(Collected data entries)
****************************************

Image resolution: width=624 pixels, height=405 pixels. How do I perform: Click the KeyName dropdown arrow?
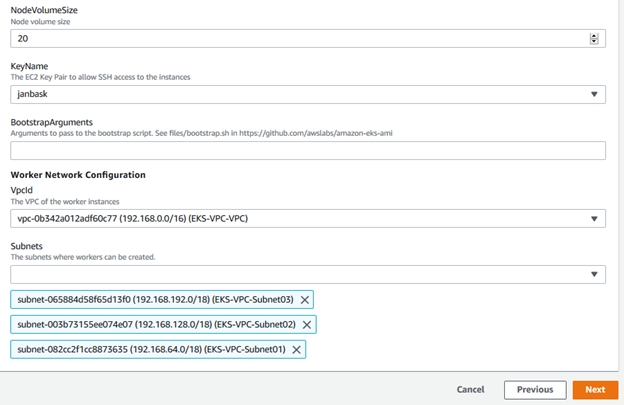pos(596,95)
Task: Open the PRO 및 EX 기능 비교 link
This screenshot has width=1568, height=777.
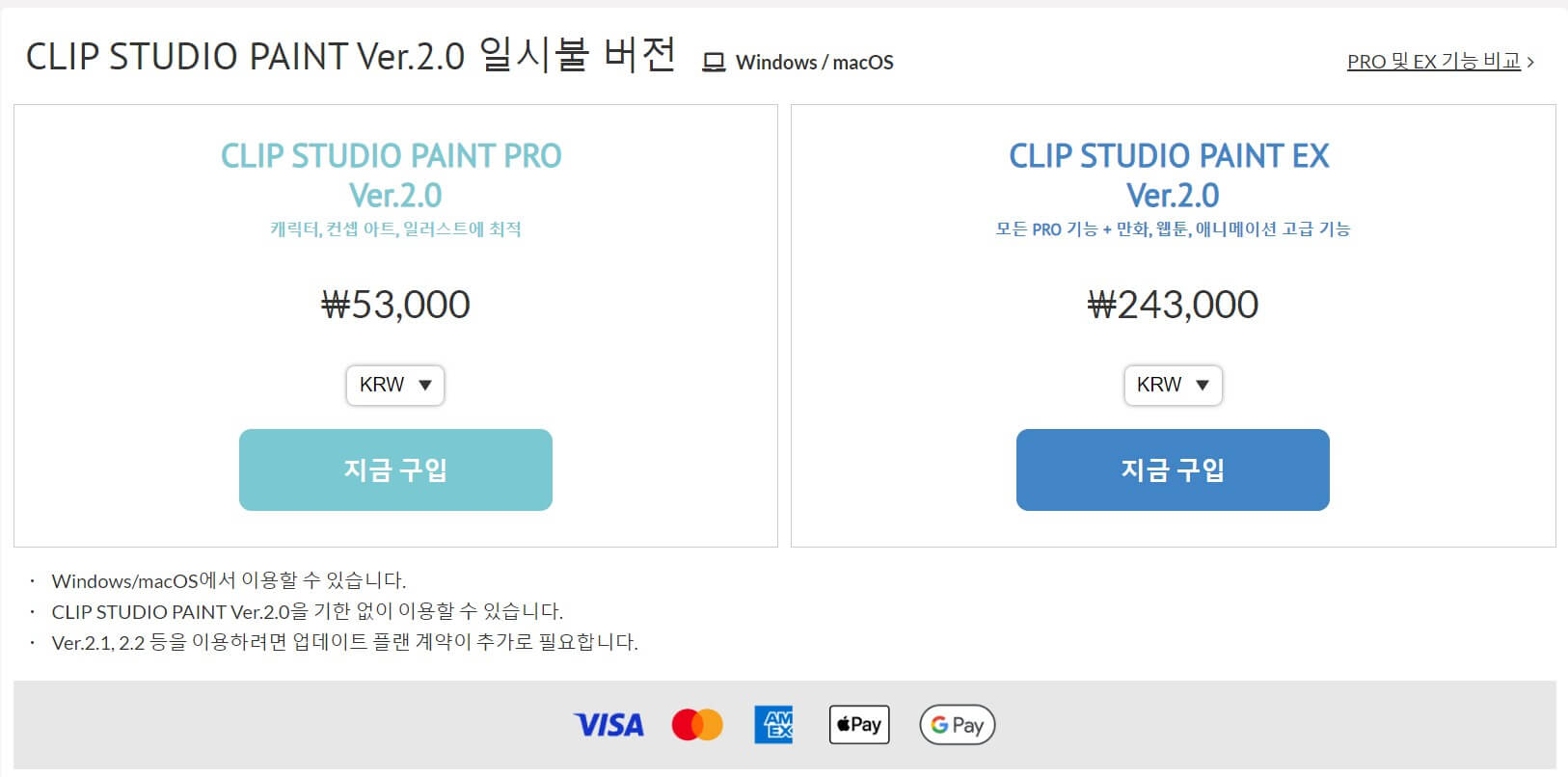Action: [x=1436, y=61]
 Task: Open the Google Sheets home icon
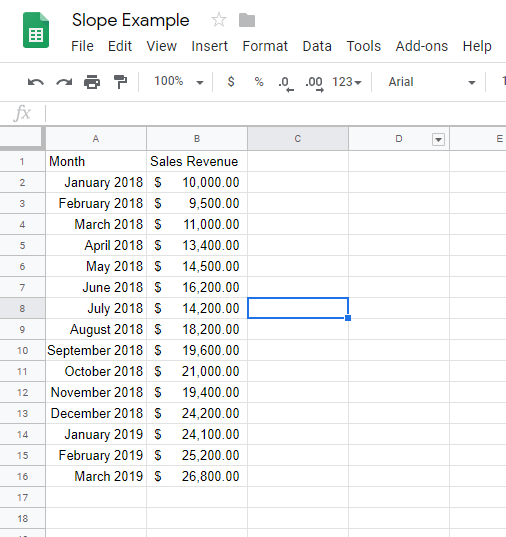pyautogui.click(x=36, y=30)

****************************************

* **Problem description**:
Only the records are wanted, copied exactly, with the pictures dropped.

* **Answer to the problem**:
Image resolution: width=624 pixels, height=405 pixels. How do I perform: Click the KeyName dropdown arrow?
pos(596,95)
Task: Open the PRO 및 EX 기능 비교 link
This screenshot has width=1568, height=777.
Action: [x=1436, y=61]
 Task: Open the Google Sheets home icon
pyautogui.click(x=36, y=30)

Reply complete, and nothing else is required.